Friday, October 19, 2012

Quantifying the Law? Why Not?

I attended a national conference on the rule of law last week. At the conference, I presented my paper on the application of public choice theory into legislation system in Indonesia.

(Those interested to learn more about the subject can go to my website and search for the 'public choice' tags by clicking here)

It was a nice experience and a good chance to see how Indonesian legal scholars perceive the law and its normative values. Having a quick reading on various papers, it seemed that abstract normative analysis still conquers the Indonesian legal scholarship, at least from the conference attendees. In this context, abstract means vague principles or values that are difficult, if not impossible, to quantify.

For instance: the idea that law should promote the interests and happiness of the people, that law should promote justice and national interest etc. There is nothing wrong with promoting such ideas in terms of freedom of expression, but the problem is that abstract values usually stay vague in practice.

In one discussion, a participant raised a question that is addressed to me: "Should we quantify the law?"

I replied, "To some extent, of course, we should."

If we want to speak about normative legal issues, about what should be done through the law for the betterment of the society, quantifying the law is absolutely necessary. This is, after all, the essence of all of my law and economics discussion in this blog.

Normative law and economics uses terms like efficiency, costs and benefits analysis, and welfare maximization as tools to analyze quantitatively whether a law can really make a society better off after the enactment of such law, and whether a law will improve the welfare of the society or only imposing another unnecessary burden.

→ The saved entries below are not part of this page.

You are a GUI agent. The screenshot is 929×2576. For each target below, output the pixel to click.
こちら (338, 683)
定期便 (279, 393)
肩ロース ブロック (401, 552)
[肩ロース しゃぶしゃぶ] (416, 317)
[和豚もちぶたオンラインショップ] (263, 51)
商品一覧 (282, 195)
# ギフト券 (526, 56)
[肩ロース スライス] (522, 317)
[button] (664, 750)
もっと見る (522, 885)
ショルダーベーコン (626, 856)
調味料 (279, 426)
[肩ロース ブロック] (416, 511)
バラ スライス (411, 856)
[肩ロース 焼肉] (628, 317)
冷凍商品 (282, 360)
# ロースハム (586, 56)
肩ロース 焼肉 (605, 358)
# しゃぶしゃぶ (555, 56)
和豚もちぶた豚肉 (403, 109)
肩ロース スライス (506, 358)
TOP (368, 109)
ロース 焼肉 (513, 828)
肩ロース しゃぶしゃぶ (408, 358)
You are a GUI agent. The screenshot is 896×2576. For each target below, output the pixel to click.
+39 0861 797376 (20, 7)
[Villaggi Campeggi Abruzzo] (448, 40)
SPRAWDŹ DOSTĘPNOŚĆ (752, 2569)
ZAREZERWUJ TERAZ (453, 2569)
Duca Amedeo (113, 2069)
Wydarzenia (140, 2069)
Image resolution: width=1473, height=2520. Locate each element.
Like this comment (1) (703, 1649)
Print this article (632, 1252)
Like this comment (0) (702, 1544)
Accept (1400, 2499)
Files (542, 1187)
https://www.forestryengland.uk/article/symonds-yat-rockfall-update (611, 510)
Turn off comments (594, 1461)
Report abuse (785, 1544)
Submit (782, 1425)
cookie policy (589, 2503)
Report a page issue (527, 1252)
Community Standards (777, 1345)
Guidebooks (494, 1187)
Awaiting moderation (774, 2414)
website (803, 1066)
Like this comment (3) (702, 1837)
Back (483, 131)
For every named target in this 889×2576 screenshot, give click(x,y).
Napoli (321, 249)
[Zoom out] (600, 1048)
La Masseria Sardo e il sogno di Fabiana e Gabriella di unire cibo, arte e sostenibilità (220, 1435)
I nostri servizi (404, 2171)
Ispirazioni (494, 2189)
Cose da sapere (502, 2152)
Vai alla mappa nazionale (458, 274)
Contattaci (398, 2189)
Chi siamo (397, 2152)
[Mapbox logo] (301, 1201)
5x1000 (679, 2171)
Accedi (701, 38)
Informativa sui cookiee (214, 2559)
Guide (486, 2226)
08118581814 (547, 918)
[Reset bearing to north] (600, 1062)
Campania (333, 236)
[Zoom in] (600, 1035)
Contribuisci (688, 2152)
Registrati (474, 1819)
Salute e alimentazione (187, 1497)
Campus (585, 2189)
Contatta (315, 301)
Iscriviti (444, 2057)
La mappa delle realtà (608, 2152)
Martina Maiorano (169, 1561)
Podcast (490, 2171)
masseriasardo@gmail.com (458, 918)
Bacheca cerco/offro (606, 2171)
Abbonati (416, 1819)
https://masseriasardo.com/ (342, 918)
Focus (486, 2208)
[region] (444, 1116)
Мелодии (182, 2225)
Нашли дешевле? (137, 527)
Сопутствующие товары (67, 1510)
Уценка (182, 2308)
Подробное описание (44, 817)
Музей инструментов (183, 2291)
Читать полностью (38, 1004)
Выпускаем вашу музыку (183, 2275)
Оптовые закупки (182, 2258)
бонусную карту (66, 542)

We all know that the law should be made by the people, of the people and for the people. Not the other way around. But how can we really know that a law is made for the sake of the people if we do not have any standard for measuring a successful law?

Therefore, how can we say that a law is good or bad if we are simply relying on abstract standards? Even worse, have any of you realize that politicians love those abstract standards because they can abuse them as a way of gaining votes or distracting public attention?

Anti-corruption law is a good example. Politicians play with people's moral values when they toss the idea of whether death penalty should be abolished for corruptors. The debates range from the protection of human rights, the moral cruelty of corruption, to deterrence effect of the death penalty (on the basis that death penalty is the ultimate punishment).

The notion of law and economics would criticize the above abstract discussion because frankly there is no way that we can resolve a conflict between those basic principles until the end of time. Some people still think from morality point of view that death penalty against human rights, while others think that it is fine if it is used to punish such a morally reprehensible act.

Instead, law and economics will ask the following questions:

1. Are there sufficient data supporting the claim that death penalty really reduces the rate of crime?

2. Is death penalty an efficient sanction for corruption? Or should we instead focus on something else, such as taking away the corruptors assets and preventing them to take any other official positions?

3. What would be the cost and benefits of having death penalty from procedural perspective? Is our criminal justice system ready to implement the higher standards of imposing death penalty?)

By proposing the above questions, we are, in a sense, quantifying the issues that need to be tackled in order to formulating a good law. We think how the current procedural problems in administering death penalty will affect the people, the innocent and the villains (the costs that will be imposed to them); the impact of solving such problem to our state budget; the incentives that we will create for current and future corruptors, etc.

Of course, quantifying the law might not be a perfect standard, but it would be better to have some concrete measures of success than none at all. And the above is just a really simple explanation. The same way of thinking can be used for analyzing any area of law, from criminal law to family law, and will be effective in analyzing controversial laws such as laws dealing with people's clothes.    

Quick question, have we ever heard any of our politicians ask similar questions with the questions presented by law and economics? Most likely no.

Why bother asking the public to think critically about very important issues if nice rhetoric is enough to make the public confused or to vote for the most dramatic act of politicians?